Mexico to Keep Pumping Pemex for Tax Money Despite Promised Reforms
MEXICO CITY, Oct 30 (Reuters) - Saddled with a tax rate of almost 100 percent, Mexican state oil company Pemex hands over so much cash to the government that it has only a fraction of the money it needs to invest in production and exploration.
So hopes were high when President Enrique Pena Nieto announced last month that a government fiscal reform would ease the burden on Pemex and create a tax structure for the 75-year-old monopoly "just like any other oil firm in the world."
But as details of the reform emerged, a more sober view has set in: that it would take years before Pemex can free itself from the grip of the Mexican tax collector.
Mexico's fiscal reform is likely to generate significantly less revenue than originally planned, and the government would have leeway to continue taking as much as it needs from Pemex to make up shortfalls.

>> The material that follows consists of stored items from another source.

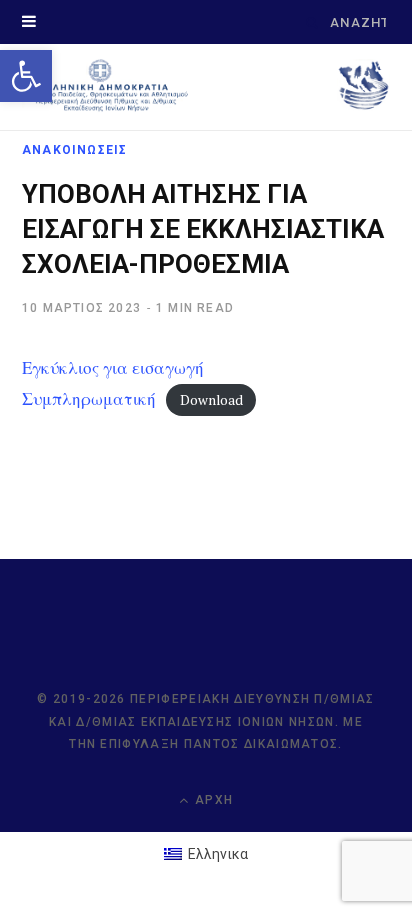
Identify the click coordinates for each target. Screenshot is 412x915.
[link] (26, 76)
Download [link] (211, 400)
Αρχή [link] (212, 800)
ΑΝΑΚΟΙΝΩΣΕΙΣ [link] (74, 150)
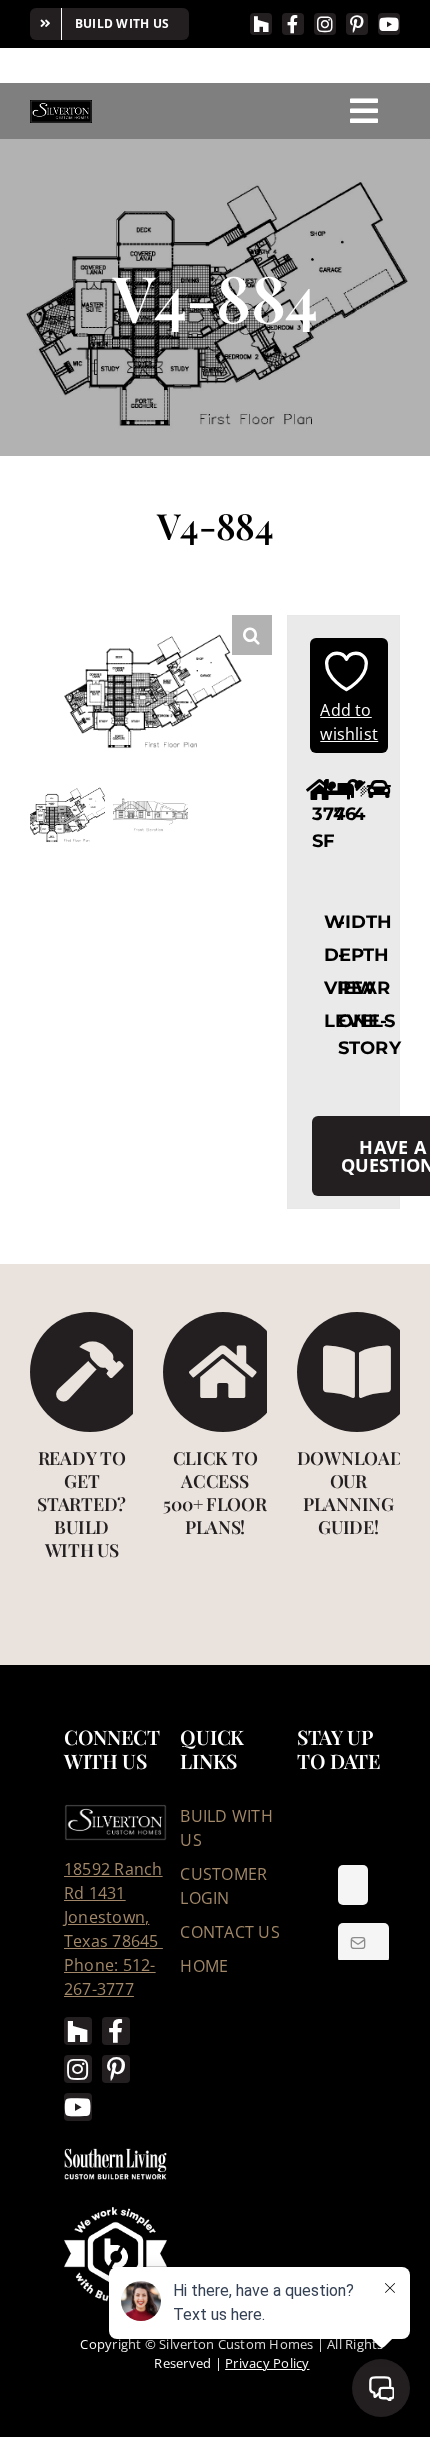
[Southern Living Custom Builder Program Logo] (115, 2153)
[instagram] (325, 24)
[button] (252, 635)
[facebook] (293, 24)
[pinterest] (357, 24)
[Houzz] (261, 24)
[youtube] (389, 24)
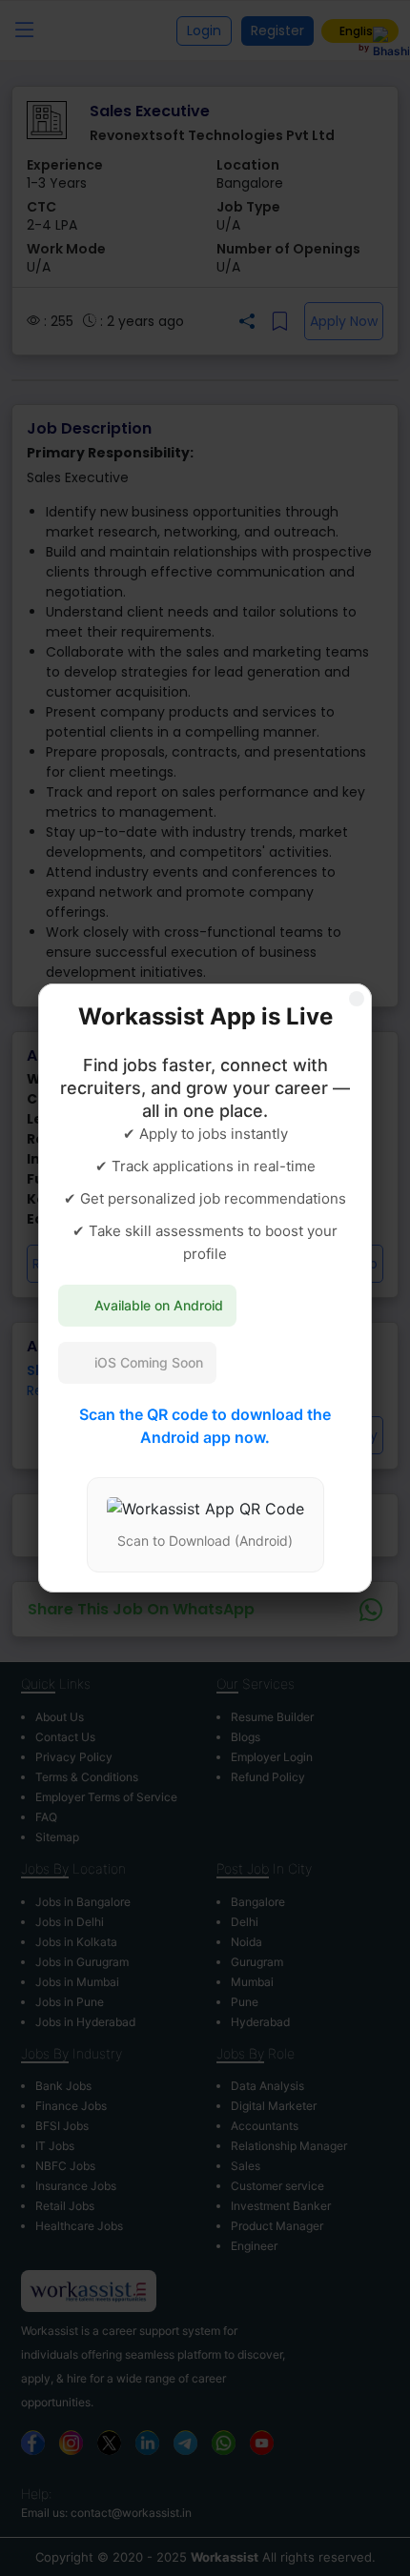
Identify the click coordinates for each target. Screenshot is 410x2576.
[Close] (356, 998)
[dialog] (205, 1288)
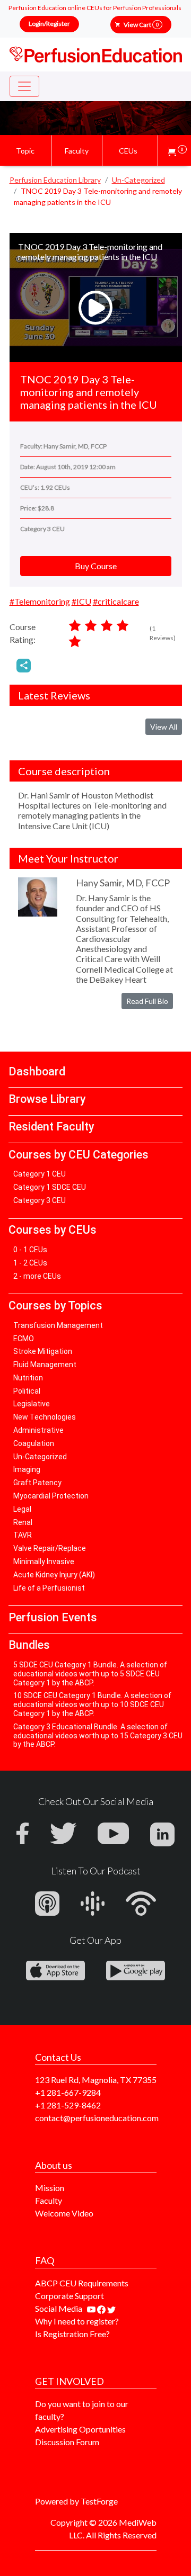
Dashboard (36, 1071)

The Senate approved the broad outline of the fiscal bill, which is close to becoming law, late on Tuesday and is still debating sections that some lawmakers want to throw out or change.
From 2015, the reform aims to lower the finance ministry's main levy on the world's No. 5 oil company by sales, which reached $127 billion in 2012.
But the fiscal overhaul would also put also new charges on Pemex. They include a dividend to the government, which could adjust the amount to avoid any "imbalance in the public finances."